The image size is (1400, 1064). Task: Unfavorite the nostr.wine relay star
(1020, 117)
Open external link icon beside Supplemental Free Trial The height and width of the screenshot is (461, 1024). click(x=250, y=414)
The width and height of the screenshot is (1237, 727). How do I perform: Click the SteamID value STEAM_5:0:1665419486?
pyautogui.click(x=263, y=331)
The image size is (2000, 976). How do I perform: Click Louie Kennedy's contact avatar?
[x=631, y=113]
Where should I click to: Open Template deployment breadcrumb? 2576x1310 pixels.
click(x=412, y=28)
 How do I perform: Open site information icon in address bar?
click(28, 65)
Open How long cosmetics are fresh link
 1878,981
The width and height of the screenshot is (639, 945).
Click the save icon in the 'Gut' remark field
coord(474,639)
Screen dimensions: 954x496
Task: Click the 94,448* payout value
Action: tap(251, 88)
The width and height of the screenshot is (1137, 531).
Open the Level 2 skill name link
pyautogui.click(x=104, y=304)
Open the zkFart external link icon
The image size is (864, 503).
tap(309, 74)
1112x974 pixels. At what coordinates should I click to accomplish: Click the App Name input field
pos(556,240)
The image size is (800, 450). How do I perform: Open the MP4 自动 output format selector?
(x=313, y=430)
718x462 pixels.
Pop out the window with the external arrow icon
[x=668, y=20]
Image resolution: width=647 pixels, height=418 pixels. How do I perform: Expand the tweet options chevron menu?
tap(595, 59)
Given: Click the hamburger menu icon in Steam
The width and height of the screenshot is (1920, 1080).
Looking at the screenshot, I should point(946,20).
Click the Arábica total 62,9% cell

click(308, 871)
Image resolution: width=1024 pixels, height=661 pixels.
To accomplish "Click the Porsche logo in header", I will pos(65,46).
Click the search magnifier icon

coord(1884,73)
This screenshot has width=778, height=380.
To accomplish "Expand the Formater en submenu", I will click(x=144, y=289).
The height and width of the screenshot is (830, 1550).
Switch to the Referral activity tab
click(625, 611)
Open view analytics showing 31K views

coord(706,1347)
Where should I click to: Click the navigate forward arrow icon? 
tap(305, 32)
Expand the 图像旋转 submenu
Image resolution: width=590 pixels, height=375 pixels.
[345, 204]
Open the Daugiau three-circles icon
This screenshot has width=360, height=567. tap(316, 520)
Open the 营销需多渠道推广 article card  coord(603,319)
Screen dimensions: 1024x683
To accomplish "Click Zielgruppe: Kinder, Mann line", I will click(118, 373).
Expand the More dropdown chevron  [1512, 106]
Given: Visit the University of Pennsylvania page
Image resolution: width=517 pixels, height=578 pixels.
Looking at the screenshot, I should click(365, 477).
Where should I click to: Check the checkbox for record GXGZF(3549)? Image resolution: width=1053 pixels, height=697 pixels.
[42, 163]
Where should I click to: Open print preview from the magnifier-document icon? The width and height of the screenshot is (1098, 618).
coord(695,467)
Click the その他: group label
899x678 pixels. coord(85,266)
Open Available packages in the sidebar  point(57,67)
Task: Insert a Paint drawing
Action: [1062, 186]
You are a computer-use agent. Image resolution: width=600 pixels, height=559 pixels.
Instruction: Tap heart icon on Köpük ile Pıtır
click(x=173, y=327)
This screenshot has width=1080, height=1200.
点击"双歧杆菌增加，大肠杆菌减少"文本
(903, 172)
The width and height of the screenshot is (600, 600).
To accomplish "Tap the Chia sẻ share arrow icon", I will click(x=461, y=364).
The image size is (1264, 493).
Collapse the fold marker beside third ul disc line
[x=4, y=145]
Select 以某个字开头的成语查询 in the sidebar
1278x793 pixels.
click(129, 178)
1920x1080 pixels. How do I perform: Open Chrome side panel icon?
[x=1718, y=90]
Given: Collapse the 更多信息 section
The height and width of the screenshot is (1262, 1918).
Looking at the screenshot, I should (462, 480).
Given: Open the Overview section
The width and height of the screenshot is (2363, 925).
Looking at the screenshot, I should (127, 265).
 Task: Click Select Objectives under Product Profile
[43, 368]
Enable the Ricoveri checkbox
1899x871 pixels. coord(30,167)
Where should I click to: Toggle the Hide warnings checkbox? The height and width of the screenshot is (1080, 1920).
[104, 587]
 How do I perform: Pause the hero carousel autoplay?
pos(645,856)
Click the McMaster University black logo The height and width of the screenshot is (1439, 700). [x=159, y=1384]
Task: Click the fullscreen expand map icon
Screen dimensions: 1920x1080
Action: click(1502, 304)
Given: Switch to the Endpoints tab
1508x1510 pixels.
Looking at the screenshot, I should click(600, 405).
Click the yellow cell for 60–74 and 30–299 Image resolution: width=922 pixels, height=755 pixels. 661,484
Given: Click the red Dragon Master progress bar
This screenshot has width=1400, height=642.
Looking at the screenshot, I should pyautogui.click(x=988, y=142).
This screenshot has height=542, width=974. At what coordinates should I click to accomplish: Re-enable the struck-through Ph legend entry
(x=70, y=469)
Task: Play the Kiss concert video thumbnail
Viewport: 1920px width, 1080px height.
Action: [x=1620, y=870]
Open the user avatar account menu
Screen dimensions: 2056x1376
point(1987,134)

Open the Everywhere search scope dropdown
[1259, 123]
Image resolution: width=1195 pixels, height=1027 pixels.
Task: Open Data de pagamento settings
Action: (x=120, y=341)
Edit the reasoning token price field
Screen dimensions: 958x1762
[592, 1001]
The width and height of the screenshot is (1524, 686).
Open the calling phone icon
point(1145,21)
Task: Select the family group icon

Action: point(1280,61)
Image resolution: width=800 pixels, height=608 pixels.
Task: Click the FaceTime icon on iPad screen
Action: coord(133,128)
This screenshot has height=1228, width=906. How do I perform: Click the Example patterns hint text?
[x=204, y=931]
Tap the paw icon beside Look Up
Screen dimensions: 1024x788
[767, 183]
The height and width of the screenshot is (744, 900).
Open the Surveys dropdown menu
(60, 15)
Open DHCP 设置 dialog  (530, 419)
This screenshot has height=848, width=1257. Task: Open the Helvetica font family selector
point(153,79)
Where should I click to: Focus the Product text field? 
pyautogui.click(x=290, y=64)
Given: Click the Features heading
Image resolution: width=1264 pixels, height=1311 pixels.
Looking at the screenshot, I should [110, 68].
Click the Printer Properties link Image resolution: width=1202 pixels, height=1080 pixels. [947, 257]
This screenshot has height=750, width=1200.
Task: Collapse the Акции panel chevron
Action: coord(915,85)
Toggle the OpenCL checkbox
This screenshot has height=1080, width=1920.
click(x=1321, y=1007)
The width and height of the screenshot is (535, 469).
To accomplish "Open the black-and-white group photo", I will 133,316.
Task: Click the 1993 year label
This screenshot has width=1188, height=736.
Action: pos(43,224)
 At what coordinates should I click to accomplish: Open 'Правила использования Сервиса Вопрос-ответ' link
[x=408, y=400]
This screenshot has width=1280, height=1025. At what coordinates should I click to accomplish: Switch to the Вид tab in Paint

#####

GOAL OF THE EXERCISE
Reproduce all of the data above word for word, with no changes.

RESPONSE TO THE EXERCISE
The image size is (1400, 1064). Task: Unfavorite the nostr.wine relay star
(1020, 117)
Open external link icon beside Supplemental Free Trial The height and width of the screenshot is (461, 1024). click(x=250, y=414)
The width and height of the screenshot is (1237, 727). How do I perform: Click the SteamID value STEAM_5:0:1665419486?
pyautogui.click(x=263, y=331)
The image size is (2000, 976). How do I perform: Click Louie Kennedy's contact avatar?
[x=631, y=113]
Where should I click to: Open Template deployment breadcrumb? 2576x1310 pixels.
click(x=412, y=28)
 How do I perform: Open site information icon in address bar?
click(28, 65)
Open How long cosmetics are fresh link
 1878,981
The width and height of the screenshot is (639, 945).
Click the save icon in the 'Gut' remark field
coord(474,639)
Screen dimensions: 954x496
Task: Click the 94,448* payout value
Action: tap(251, 88)
The width and height of the screenshot is (1137, 531).
Open the Level 2 skill name link
pyautogui.click(x=104, y=304)
Open the zkFart external link icon
The image size is (864, 503).
tap(309, 74)
1112x974 pixels. At what coordinates should I click to accomplish: Click the App Name input field
pos(556,240)
The image size is (800, 450). How do I perform: Open the MP4 自动 output format selector?
(x=313, y=430)
718x462 pixels.
Pop out the window with the external arrow icon
[x=668, y=20]
Image resolution: width=647 pixels, height=418 pixels. How do I perform: Expand the tweet options chevron menu?
tap(595, 59)
Given: Click the hamburger menu icon in Steam
The width and height of the screenshot is (1920, 1080).
Looking at the screenshot, I should point(946,20).
Click the Arábica total 62,9% cell

click(308, 871)
Image resolution: width=1024 pixels, height=661 pixels.
To accomplish "Click the Porsche logo in header", I will pos(65,46).
Click the search magnifier icon

coord(1884,73)
This screenshot has width=778, height=380.
To accomplish "Expand the Formater en submenu", I will click(x=144, y=289).
The height and width of the screenshot is (830, 1550).
Switch to the Referral activity tab
click(625, 611)
Open view analytics showing 31K views

coord(706,1347)
Where should I click to: Click the navigate forward arrow icon? 
tap(305, 32)
Expand the 图像旋转 submenu
Image resolution: width=590 pixels, height=375 pixels.
[345, 204]
Open the Daugiau three-circles icon
This screenshot has width=360, height=567. tap(316, 520)
Open the 营销需多渠道推广 article card  coord(603,319)
Screen dimensions: 1024x683
To accomplish "Click Zielgruppe: Kinder, Mann line", I will click(118, 373).
Expand the More dropdown chevron  [1512, 106]
Given: Visit the University of Pennsylvania page
Image resolution: width=517 pixels, height=578 pixels.
Looking at the screenshot, I should click(365, 477).
Where should I click to: Check the checkbox for record GXGZF(3549)? Image resolution: width=1053 pixels, height=697 pixels.
[42, 163]
Where should I click to: Open print preview from the magnifier-document icon? The width and height of the screenshot is (1098, 618).
coord(695,467)
Click the その他: group label
899x678 pixels. coord(85,266)
Open Available packages in the sidebar  point(57,67)
Task: Insert a Paint drawing
Action: [1062, 186]
You are a computer-use agent. Image resolution: width=600 pixels, height=559 pixels.
Instruction: Tap heart icon on Köpük ile Pıtır
click(x=173, y=327)
This screenshot has width=1080, height=1200.
点击"双歧杆菌增加，大肠杆菌减少"文本
(903, 172)
The width and height of the screenshot is (600, 600).
To accomplish "Tap the Chia sẻ share arrow icon", I will click(x=461, y=364).
The image size is (1264, 493).
Collapse the fold marker beside third ul disc line
[x=4, y=145]
Select 以某个字开头的成语查询 in the sidebar
1278x793 pixels.
click(129, 178)
1920x1080 pixels. How do I perform: Open Chrome side panel icon?
[x=1718, y=90]
Given: Collapse the 更多信息 section
The height and width of the screenshot is (1262, 1918).
Looking at the screenshot, I should (462, 480).
Given: Open the Overview section
The width and height of the screenshot is (2363, 925).
Looking at the screenshot, I should (127, 265).
 Task: Click Select Objectives under Product Profile
[43, 368]
Enable the Ricoveri checkbox
1899x871 pixels. coord(30,167)
Where should I click to: Toggle the Hide warnings checkbox? The height and width of the screenshot is (1080, 1920).
[104, 587]
 How do I perform: Pause the hero carousel autoplay?
pos(645,856)
Click the McMaster University black logo The height and width of the screenshot is (1439, 700). [x=159, y=1384]
Task: Click the fullscreen expand map icon
Screen dimensions: 1920x1080
Action: click(1502, 304)
Given: Switch to the Endpoints tab
1508x1510 pixels.
Looking at the screenshot, I should click(600, 405).
Click the yellow cell for 60–74 and 30–299 Image resolution: width=922 pixels, height=755 pixels. 661,484
Given: Click the red Dragon Master progress bar
This screenshot has width=1400, height=642.
Looking at the screenshot, I should pyautogui.click(x=988, y=142).
This screenshot has height=542, width=974. At what coordinates should I click to accomplish: Re-enable the struck-through Ph legend entry
(x=70, y=469)
Task: Play the Kiss concert video thumbnail
Viewport: 1920px width, 1080px height.
Action: [x=1620, y=870]
Open the user avatar account menu
Screen dimensions: 2056x1376
point(1987,134)

Open the Everywhere search scope dropdown
[1259, 123]
Image resolution: width=1195 pixels, height=1027 pixels.
Task: Open Data de pagamento settings
Action: (x=120, y=341)
Edit the reasoning token price field
Screen dimensions: 958x1762
[592, 1001]
The width and height of the screenshot is (1524, 686).
Open the calling phone icon
point(1145,21)
Task: Select the family group icon

Action: point(1280,61)
Image resolution: width=800 pixels, height=608 pixels.
Task: Click the FaceTime icon on iPad screen
Action: coord(133,128)
This screenshot has height=1228, width=906. How do I perform: Click the Example patterns hint text?
[x=204, y=931]
Tap the paw icon beside Look Up
Screen dimensions: 1024x788
[767, 183]
The height and width of the screenshot is (744, 900).
Open the Surveys dropdown menu
(60, 15)
Open DHCP 设置 dialog  (530, 419)
This screenshot has height=848, width=1257. Task: Open the Helvetica font family selector
point(153,79)
Where should I click to: Focus the Product text field? 
pyautogui.click(x=290, y=64)
Given: Click the Features heading
Image resolution: width=1264 pixels, height=1311 pixels.
Looking at the screenshot, I should [110, 68].
Click the Printer Properties link Image resolution: width=1202 pixels, height=1080 pixels. [947, 257]
This screenshot has height=750, width=1200.
Task: Collapse the Акции panel chevron
Action: coord(915,85)
Toggle the OpenCL checkbox
This screenshot has height=1080, width=1920.
click(x=1321, y=1007)
The width and height of the screenshot is (535, 469).
To accomplish "Open the black-and-white group photo", I will 133,316.
Task: Click the 1993 year label
This screenshot has width=1188, height=736.
Action: pos(43,224)
 At what coordinates should I click to accomplish: Open 'Правила использования Сервиса Вопрос-ответ' link
[x=408, y=400]
This screenshot has width=1280, height=1025. At what coordinates should I click to accomplish: Switch to the Вид tab in Paint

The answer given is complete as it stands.